Records from a dataset:
★ ★ ★ ★ ★ ★ ★

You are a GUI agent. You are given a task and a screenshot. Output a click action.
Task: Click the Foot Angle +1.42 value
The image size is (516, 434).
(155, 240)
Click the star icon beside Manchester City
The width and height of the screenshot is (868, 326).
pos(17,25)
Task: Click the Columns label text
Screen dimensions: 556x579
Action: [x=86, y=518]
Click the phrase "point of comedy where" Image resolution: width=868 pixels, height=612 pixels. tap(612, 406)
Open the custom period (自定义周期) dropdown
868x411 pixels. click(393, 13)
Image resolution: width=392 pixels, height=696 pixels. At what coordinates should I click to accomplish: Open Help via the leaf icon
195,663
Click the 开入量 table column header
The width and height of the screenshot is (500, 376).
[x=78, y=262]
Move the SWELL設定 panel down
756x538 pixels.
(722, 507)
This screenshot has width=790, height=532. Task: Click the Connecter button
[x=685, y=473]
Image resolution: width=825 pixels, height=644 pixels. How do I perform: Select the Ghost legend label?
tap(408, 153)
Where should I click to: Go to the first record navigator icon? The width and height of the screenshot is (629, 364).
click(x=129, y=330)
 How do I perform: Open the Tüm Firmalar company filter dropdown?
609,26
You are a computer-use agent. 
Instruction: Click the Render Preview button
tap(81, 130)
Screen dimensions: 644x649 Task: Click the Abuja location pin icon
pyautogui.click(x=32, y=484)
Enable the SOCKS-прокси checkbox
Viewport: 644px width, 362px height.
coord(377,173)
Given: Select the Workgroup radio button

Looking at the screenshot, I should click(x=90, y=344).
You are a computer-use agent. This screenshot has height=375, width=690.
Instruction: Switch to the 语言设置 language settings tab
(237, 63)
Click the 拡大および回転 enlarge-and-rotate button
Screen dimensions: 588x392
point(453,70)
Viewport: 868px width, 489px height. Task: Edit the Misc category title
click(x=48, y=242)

★ ★ ★ ★ ★ ★ ★

- WHAT YOU HAVE TO DO -
The lines above need to be restated word for word, all of them.

- OUTPUT FOR THIS EXERCISE -
You are a GUI agent. You are given a task and a screenshot. Output a click action.
Task: Click the Foot Angle +1.42 value
The image size is (516, 434).
(155, 240)
Click the star icon beside Manchester City
The width and height of the screenshot is (868, 326).
pos(17,25)
Task: Click the Columns label text
Screen dimensions: 556x579
Action: [x=86, y=518]
Click the phrase "point of comedy where" Image resolution: width=868 pixels, height=612 pixels. tap(612, 406)
Open the custom period (自定义周期) dropdown
868x411 pixels. click(393, 13)
Image resolution: width=392 pixels, height=696 pixels. At what coordinates should I click to accomplish: Open Help via the leaf icon
195,663
Click the 开入量 table column header
The width and height of the screenshot is (500, 376).
[x=78, y=262]
Move the SWELL設定 panel down
756x538 pixels.
(722, 507)
This screenshot has width=790, height=532. Task: Click the Connecter button
[x=685, y=473]
Image resolution: width=825 pixels, height=644 pixels. How do I perform: Select the Ghost legend label?
tap(408, 153)
Where should I click to: Go to the first record navigator icon? The width and height of the screenshot is (629, 364).
click(x=129, y=330)
 How do I perform: Open the Tüm Firmalar company filter dropdown?
609,26
You are a computer-use agent. 
Instruction: Click the Render Preview button
tap(81, 130)
Screen dimensions: 644x649 Task: Click the Abuja location pin icon
pyautogui.click(x=32, y=484)
Enable the SOCKS-прокси checkbox
Viewport: 644px width, 362px height.
coord(377,173)
Given: Select the Workgroup radio button

Looking at the screenshot, I should click(x=90, y=344).
You are a computer-use agent. This screenshot has height=375, width=690.
Instruction: Switch to the 语言设置 language settings tab
(237, 63)
Click the 拡大および回転 enlarge-and-rotate button
Screen dimensions: 588x392
point(453,70)
Viewport: 868px width, 489px height. Task: Edit the Misc category title
click(x=48, y=242)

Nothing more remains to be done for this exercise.